> [Work instruction] Please retype the data that follows, starting at the line containing "Open the Sort Column dropdown" and stopping after the last line.

■ ■ ■ ■ ■ ■ ■

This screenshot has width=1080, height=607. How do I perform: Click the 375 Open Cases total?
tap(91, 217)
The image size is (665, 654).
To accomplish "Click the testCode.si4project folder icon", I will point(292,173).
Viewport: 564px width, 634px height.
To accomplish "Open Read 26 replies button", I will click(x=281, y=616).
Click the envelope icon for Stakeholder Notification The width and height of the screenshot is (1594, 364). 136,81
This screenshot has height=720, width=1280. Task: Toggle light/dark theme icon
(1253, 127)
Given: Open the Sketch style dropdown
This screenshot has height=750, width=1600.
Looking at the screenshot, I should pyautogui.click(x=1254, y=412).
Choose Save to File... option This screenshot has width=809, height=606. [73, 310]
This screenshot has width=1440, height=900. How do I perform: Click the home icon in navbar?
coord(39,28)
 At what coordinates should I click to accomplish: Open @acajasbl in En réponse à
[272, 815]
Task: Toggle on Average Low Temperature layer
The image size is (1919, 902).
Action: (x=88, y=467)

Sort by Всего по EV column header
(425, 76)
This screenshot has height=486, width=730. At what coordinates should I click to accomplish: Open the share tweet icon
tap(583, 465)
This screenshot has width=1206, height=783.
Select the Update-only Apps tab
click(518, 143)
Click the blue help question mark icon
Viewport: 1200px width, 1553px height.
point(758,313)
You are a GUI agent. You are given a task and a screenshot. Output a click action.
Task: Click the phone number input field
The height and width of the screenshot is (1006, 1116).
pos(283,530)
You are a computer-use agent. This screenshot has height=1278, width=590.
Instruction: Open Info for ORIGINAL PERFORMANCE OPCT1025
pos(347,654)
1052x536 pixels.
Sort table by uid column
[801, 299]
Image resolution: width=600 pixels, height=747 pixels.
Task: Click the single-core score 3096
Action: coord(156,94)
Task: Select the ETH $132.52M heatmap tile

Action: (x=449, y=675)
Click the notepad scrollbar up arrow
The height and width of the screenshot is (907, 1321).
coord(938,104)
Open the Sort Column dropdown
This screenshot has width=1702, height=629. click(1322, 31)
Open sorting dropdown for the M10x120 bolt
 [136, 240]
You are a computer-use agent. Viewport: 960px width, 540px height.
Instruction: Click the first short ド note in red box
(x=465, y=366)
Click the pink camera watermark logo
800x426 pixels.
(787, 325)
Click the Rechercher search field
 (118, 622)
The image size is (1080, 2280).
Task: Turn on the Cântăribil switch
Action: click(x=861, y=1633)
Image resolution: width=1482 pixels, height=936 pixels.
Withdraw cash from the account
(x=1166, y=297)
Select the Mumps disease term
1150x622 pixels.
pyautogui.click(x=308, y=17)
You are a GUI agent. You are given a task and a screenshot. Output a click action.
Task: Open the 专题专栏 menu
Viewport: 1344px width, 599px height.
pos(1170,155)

■ ■ ■ ■ ■ ■ ■

> [Answer to the exercise]
Open the Sort Column dropdown
This screenshot has width=1702, height=629. click(1322, 31)
Open sorting dropdown for the M10x120 bolt
 [136, 240]
You are a computer-use agent. Viewport: 960px width, 540px height.
Instruction: Click the first short ド note in red box
(x=465, y=366)
Click the pink camera watermark logo
800x426 pixels.
(787, 325)
Click the Rechercher search field
 (118, 622)
The image size is (1080, 2280).
Task: Turn on the Cântăribil switch
Action: click(x=861, y=1633)
Image resolution: width=1482 pixels, height=936 pixels.
Withdraw cash from the account
(x=1166, y=297)
Select the Mumps disease term
1150x622 pixels.
pyautogui.click(x=308, y=17)
You are a GUI agent. You are given a task and a screenshot. Output a click action.
Task: Open the 专题专栏 menu
Viewport: 1344px width, 599px height.
pos(1170,155)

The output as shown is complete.